Tyler Rudd Putman, gallery education manager at the Museum of the American Revolution in Philadelphia, takes us through an exercise in how to encourage historical empathy in visitors. His examples of “guerrilla interpretation” display how reenactments of six weeks in the autumn of 1777 sought to humanize the British troops. Forty-five volunteers, carefully selected for fealty to authenticity in comportment and costume, worked with museum staff to re-create aspects of the British occupation, especially quotidian scenes in marketplaces, alleyways, and private homes. The absence of “patriotic” (or “imperial”) narrative frames produced some surprising responses among visitors—a cheer when British soldiers discovered an American spy, for instance. Putman himself does not shy away from critique, confessing that the whiteness of the volunteer interpreters ran counter to the diversity that would have been present in 1777, or noting the difficulty of changing audience suppositions about the American women who took on roles as “camp followers.”
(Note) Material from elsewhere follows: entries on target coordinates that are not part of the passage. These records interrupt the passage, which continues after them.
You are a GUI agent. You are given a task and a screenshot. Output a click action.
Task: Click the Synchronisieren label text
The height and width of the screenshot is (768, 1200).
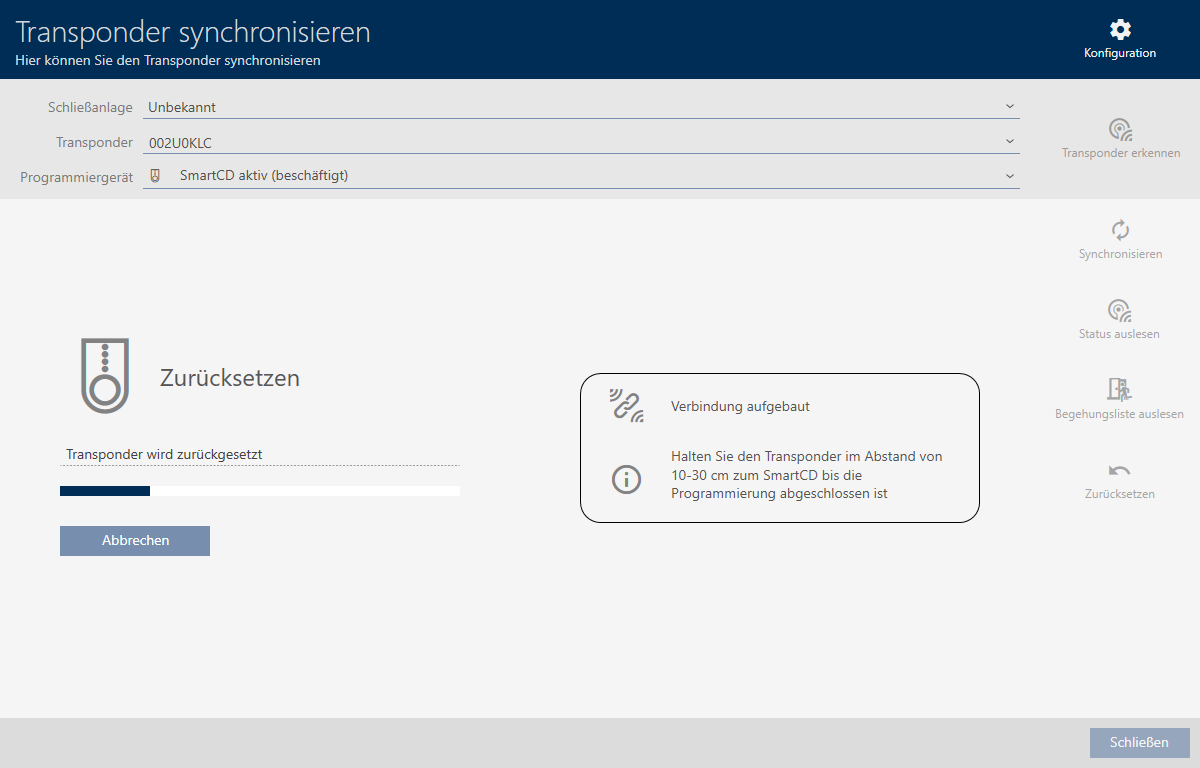[x=1120, y=254]
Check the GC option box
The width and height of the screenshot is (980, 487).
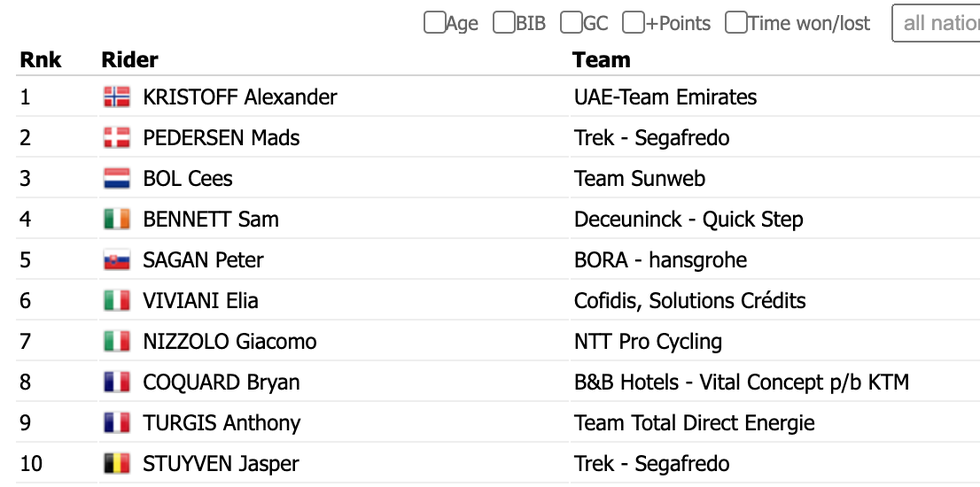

Joseph Whitson brings us into the nineteenth century and the upper Midwest with his treatment of Minnesota iron mines as “monuments” to the extractive industrial heartlands of the region. His essay alerts us to the ideological work beneath the interpretation at three different Iron Range mines (Rouchleau Pit, Hull-Rust, and Soudan), which illustrate the durability of perceptions embedded in settler colonialism. Removed, along with a century of ore and slag, is an indigenous Ojibwe story far deeper in time, now situated in an “inherently extractive landscape.” Whitson extends a critique more often seen in industrial heritage studies to a land of forests and lakes—interpretation oriented toward celebrating the necessity and wealth production of extractive industries in the face of environmentalist resistance also elides Native presence and claims to the land. By emphasizing the “deep history” of minerals-extraction, the interpretation naturalizes the industry and paves the way for new extractions, especially sulfide mining.
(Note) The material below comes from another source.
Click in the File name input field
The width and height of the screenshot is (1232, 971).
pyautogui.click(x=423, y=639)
Al Clark takes us through an oral history project of the University of La Verne that illustrates how public historians’ attentiveness to a full spectrum of voices by race, class, gender, and occupational status can produce more textured and robust histories than those more commonly produced by public relations firms. Oral historical methods focused on interviews with lower ranks of service and teaching personnel and alumni rather than only those of administrators, executives, and development personnel offer an alternative, more three-dimensional approach to institutional history than the more conventional “picture book genre” that hews to public relations guidelines.

Paul Sandul closes out our offerings with a treatment of his East Texas Oral History project centered around the Piney Woods communities around Nacogdoches, which focuses on the little-known stories of African American settlement that began with the extension of chattel slavery into East Texas. Sandul draws from his cases to offer conceptual insights on oral history, shared inquiry, and authority. His goal, “to expand definitions of ‘expert’ and ‘expertise’ to include local African American community’s knowledge of history,” yields a promising insight when interviewee Patrick Sanders comments that the racism his progenitors (and he) experienced is, in fact, “learned behavior” that many in the white communities now disavow.

James Brooks is the editor of The Public Historian and professor of history and anthropology at the University of California, Santa Barbara.